What to produce :: Every line from the one with "You are a GUI" to the end of the listing, and nothing else, is to be printed exactly; please leave the pictures out.

Task data ::
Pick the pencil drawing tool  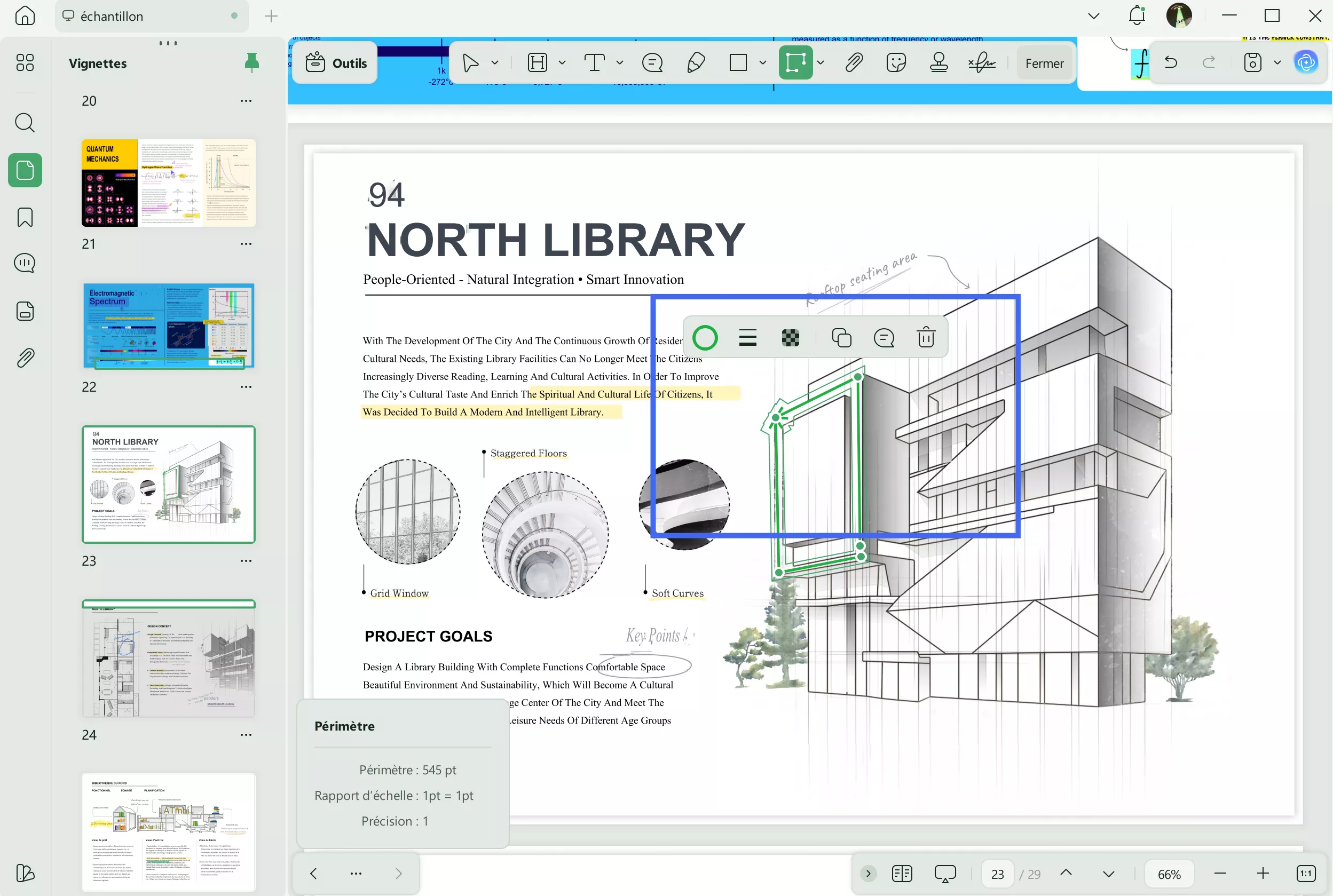tap(696, 62)
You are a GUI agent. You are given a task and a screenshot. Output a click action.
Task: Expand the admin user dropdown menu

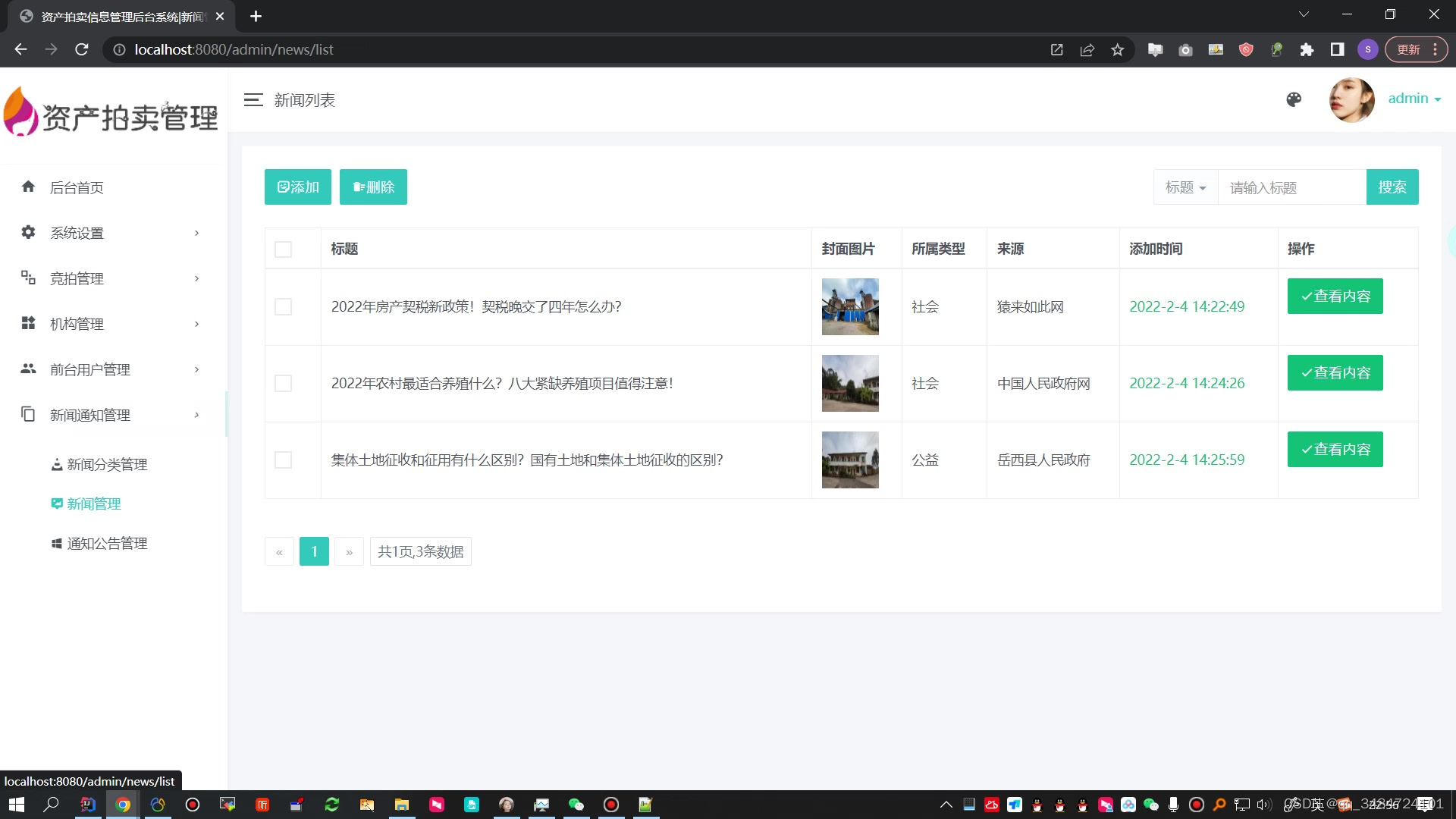coord(1414,99)
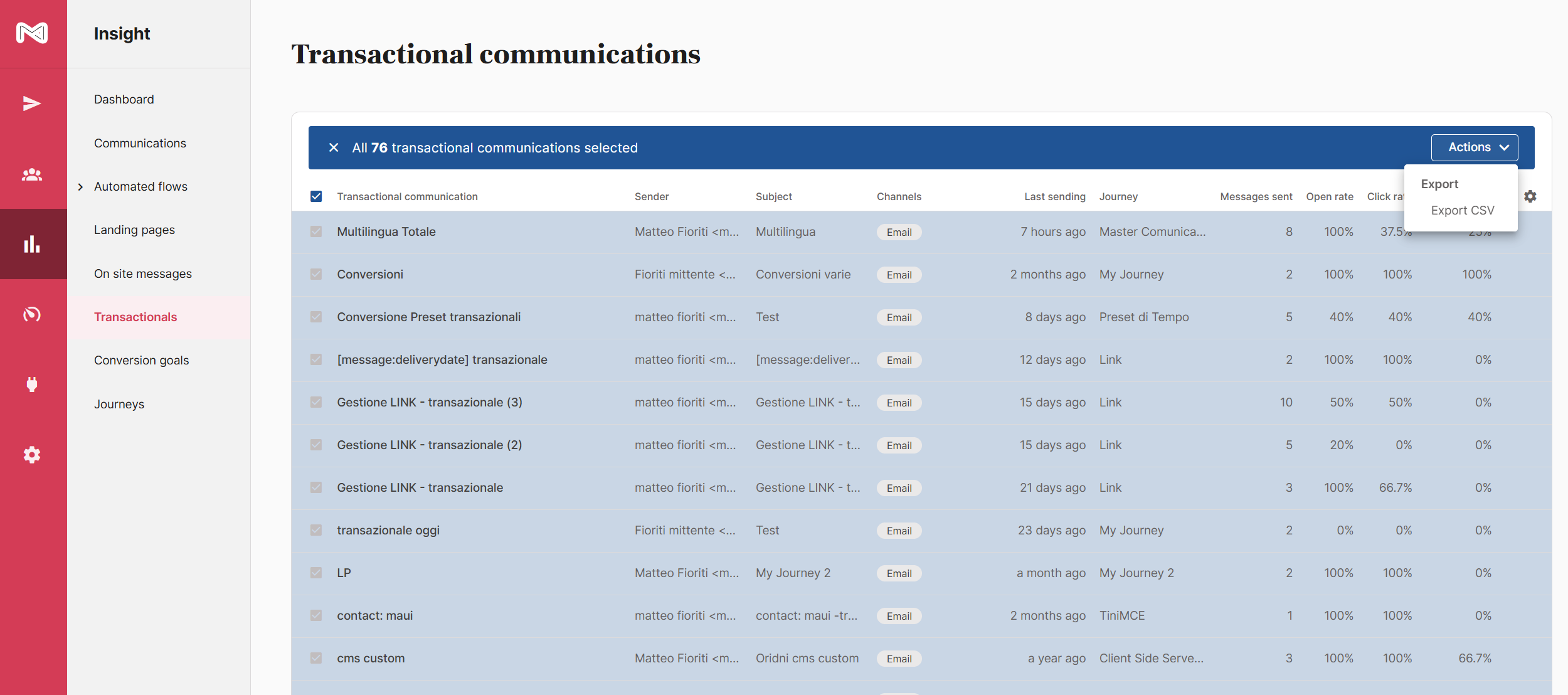Click the cms custom communication name
This screenshot has width=1568, height=695.
pyautogui.click(x=371, y=658)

Response area ::
You are a GUI agent. You are given a task and a screenshot. Output a click action.
Task: Expand the admin user dropdown menu

coord(1414,99)
Click the cms custom communication name
This screenshot has width=1568, height=695.
pyautogui.click(x=371, y=658)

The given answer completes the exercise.